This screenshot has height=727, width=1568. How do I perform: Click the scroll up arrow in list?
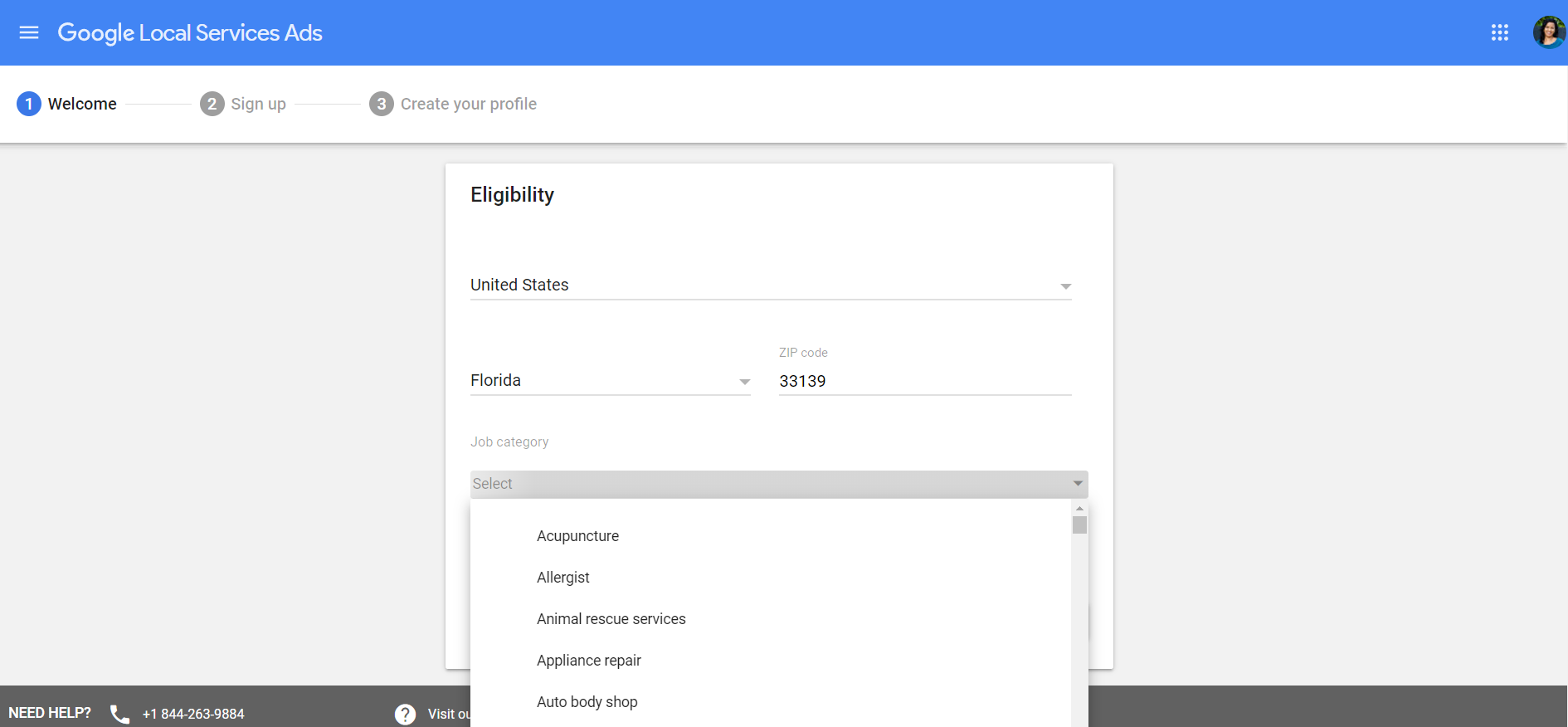(x=1079, y=508)
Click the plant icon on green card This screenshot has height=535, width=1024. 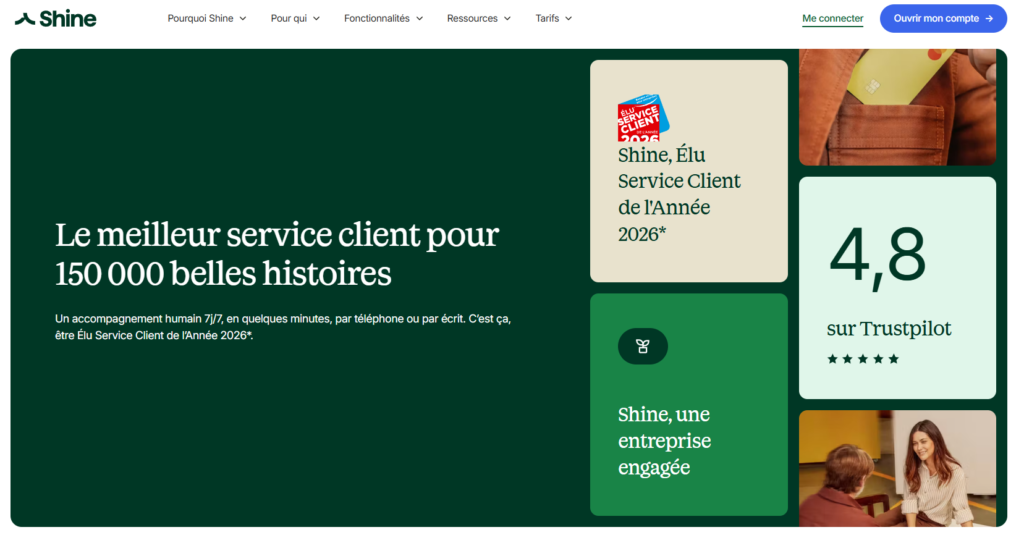tap(643, 346)
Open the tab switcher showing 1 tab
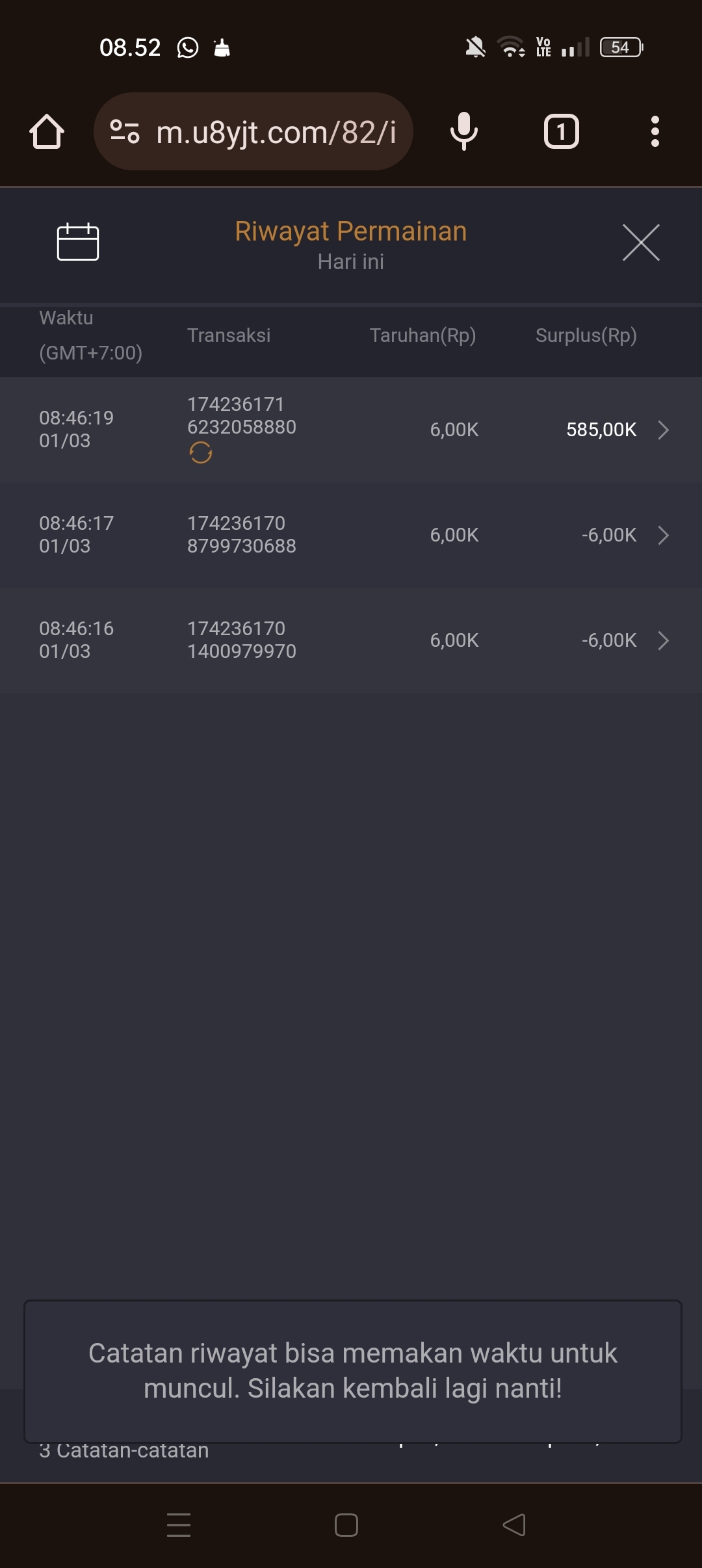 coord(561,132)
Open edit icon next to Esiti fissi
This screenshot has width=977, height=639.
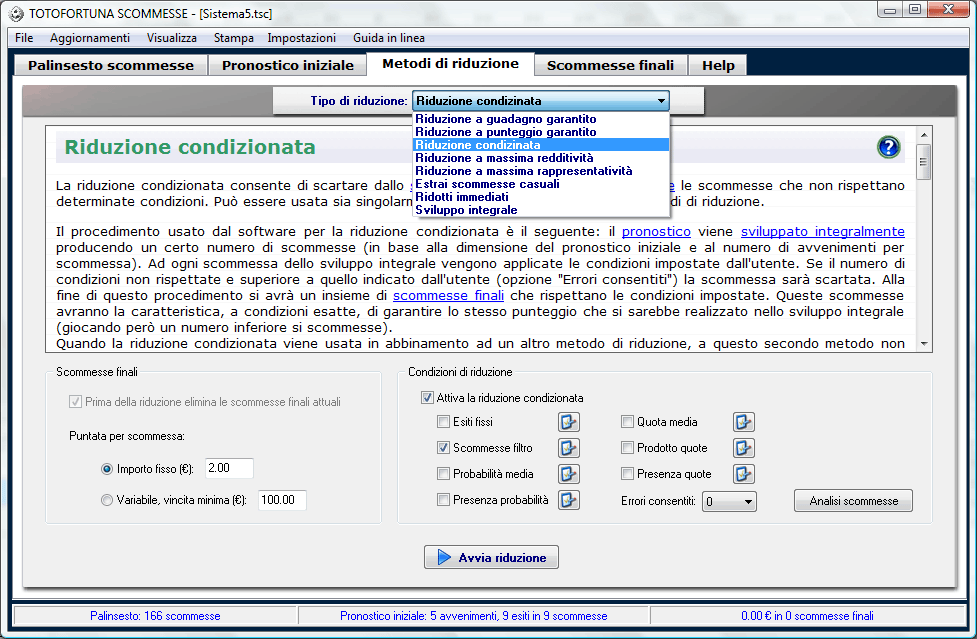(x=569, y=422)
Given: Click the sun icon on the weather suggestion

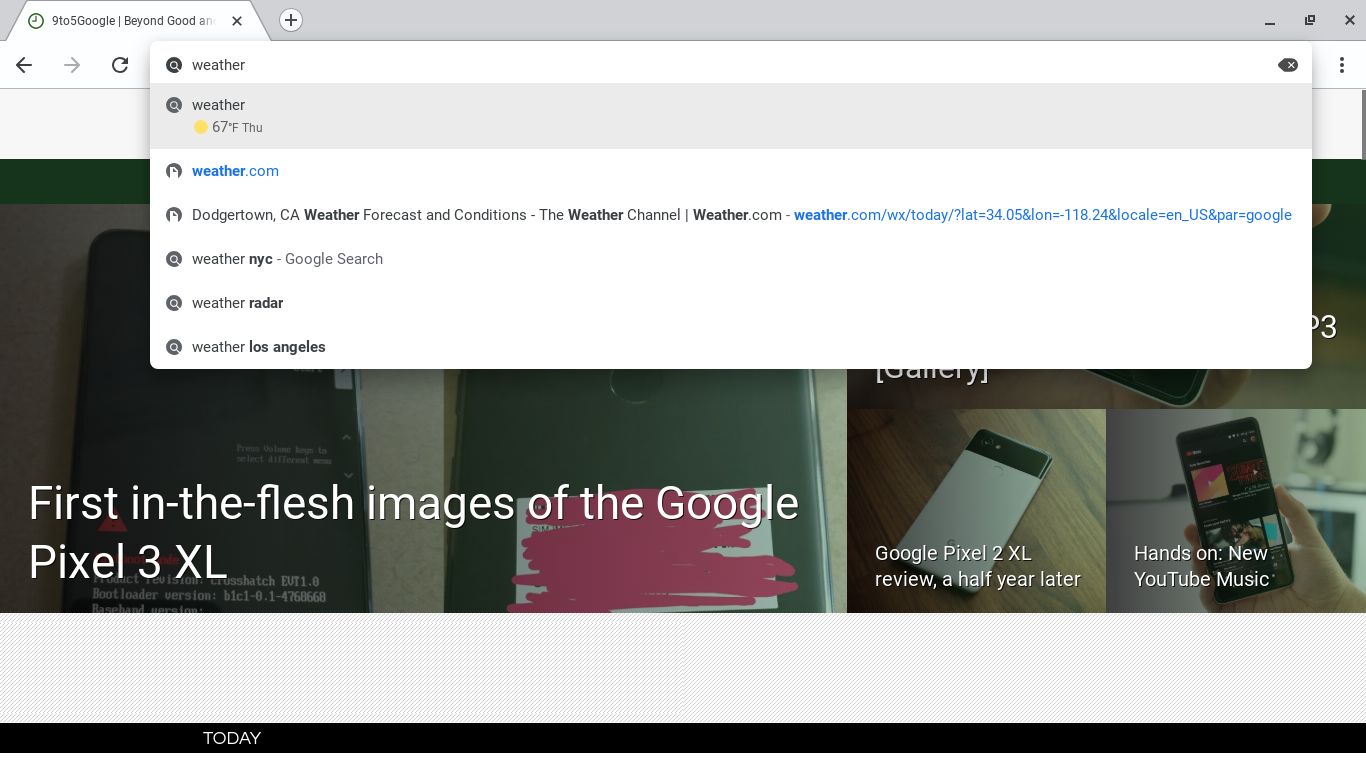Looking at the screenshot, I should [x=200, y=127].
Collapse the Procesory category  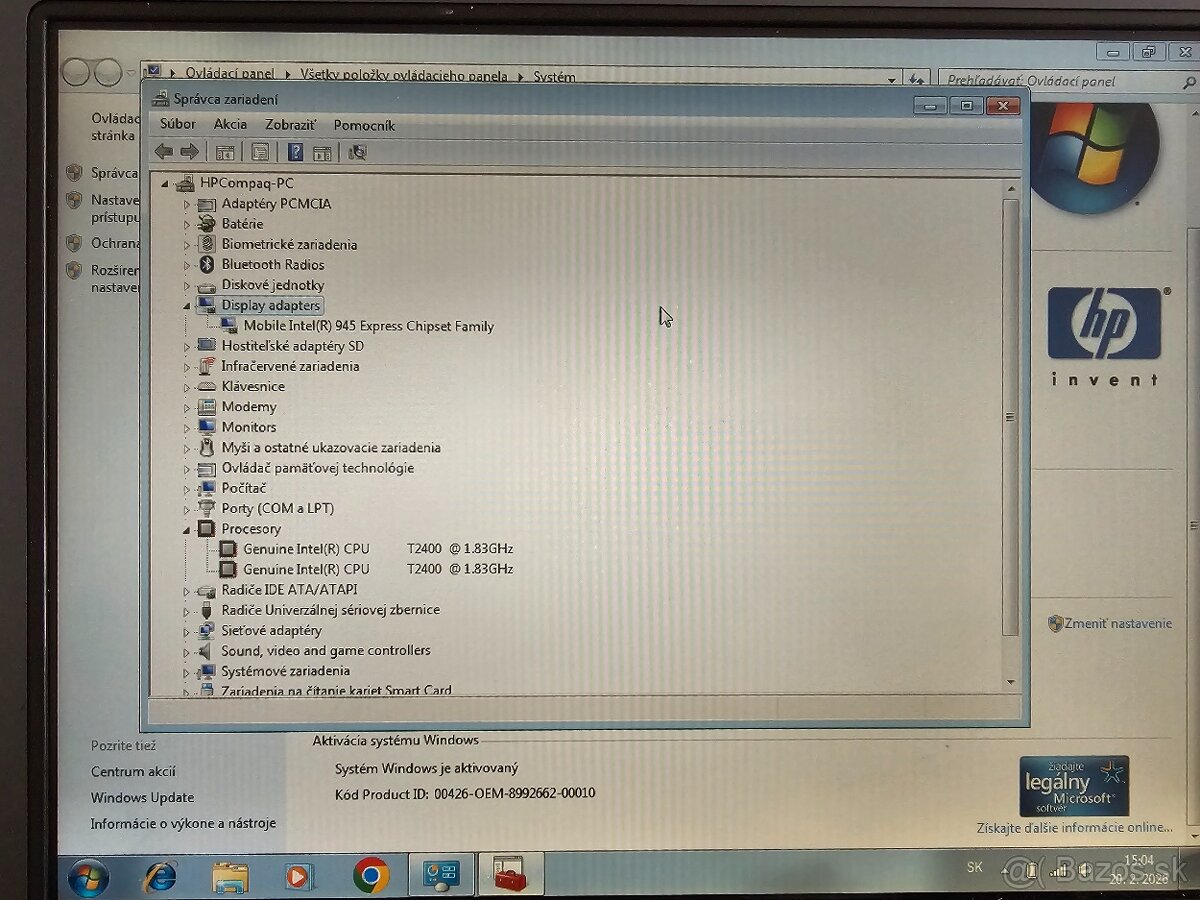(x=188, y=528)
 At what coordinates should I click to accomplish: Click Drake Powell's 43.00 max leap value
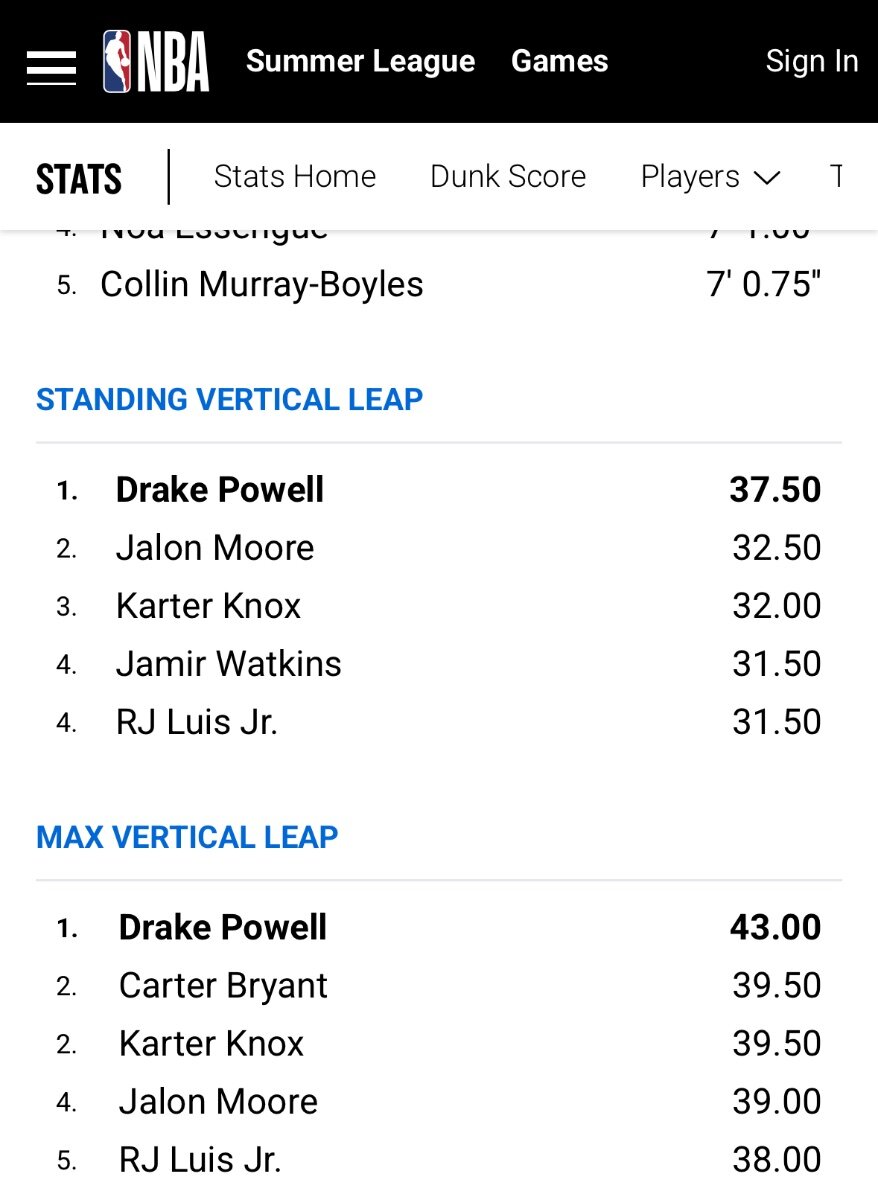[x=775, y=928]
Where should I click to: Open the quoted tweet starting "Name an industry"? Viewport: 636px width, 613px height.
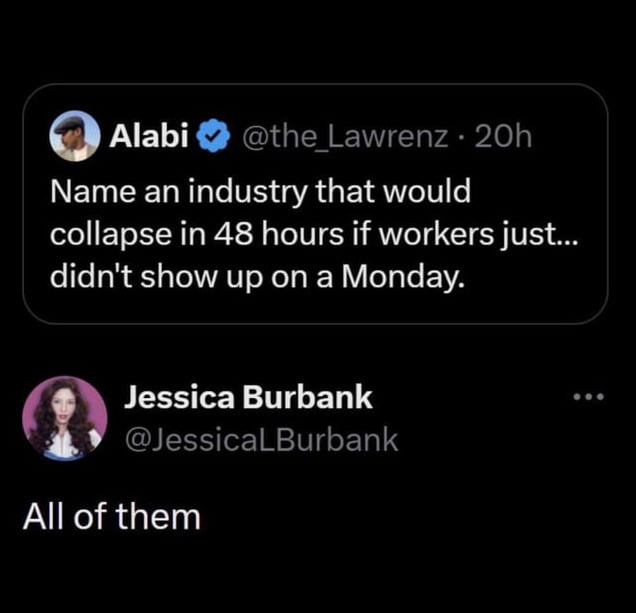click(315, 203)
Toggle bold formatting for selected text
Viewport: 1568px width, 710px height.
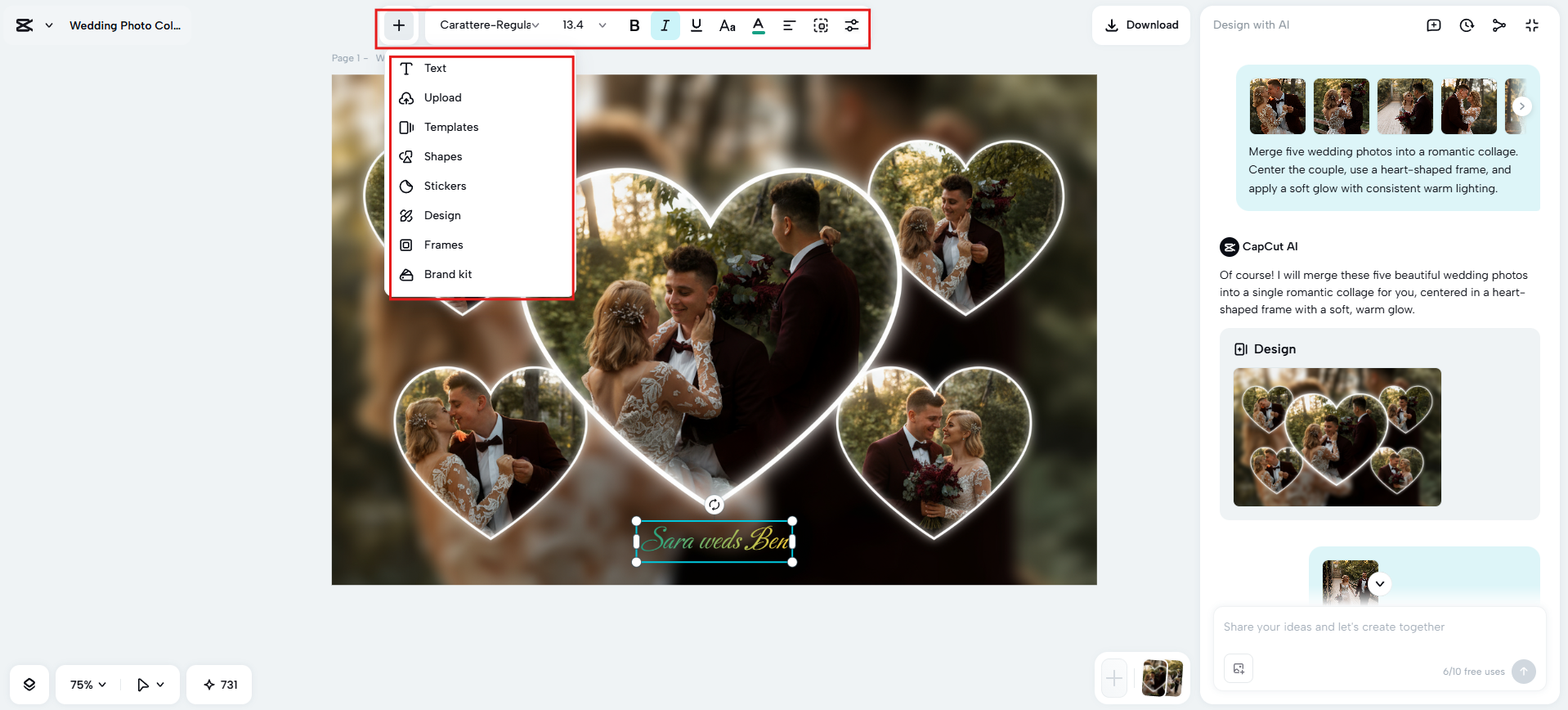click(634, 25)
────────
Working from the records above, reproduce exactly the lines from the one with "Where should I" through the last line, without the pictures.

Where should I click to: Open the quoted tweet starting "Name an industry"? Viewport: 636px width, 613px height.
click(315, 203)
Toggle bold formatting for selected text
Viewport: 1568px width, 710px height.
click(634, 25)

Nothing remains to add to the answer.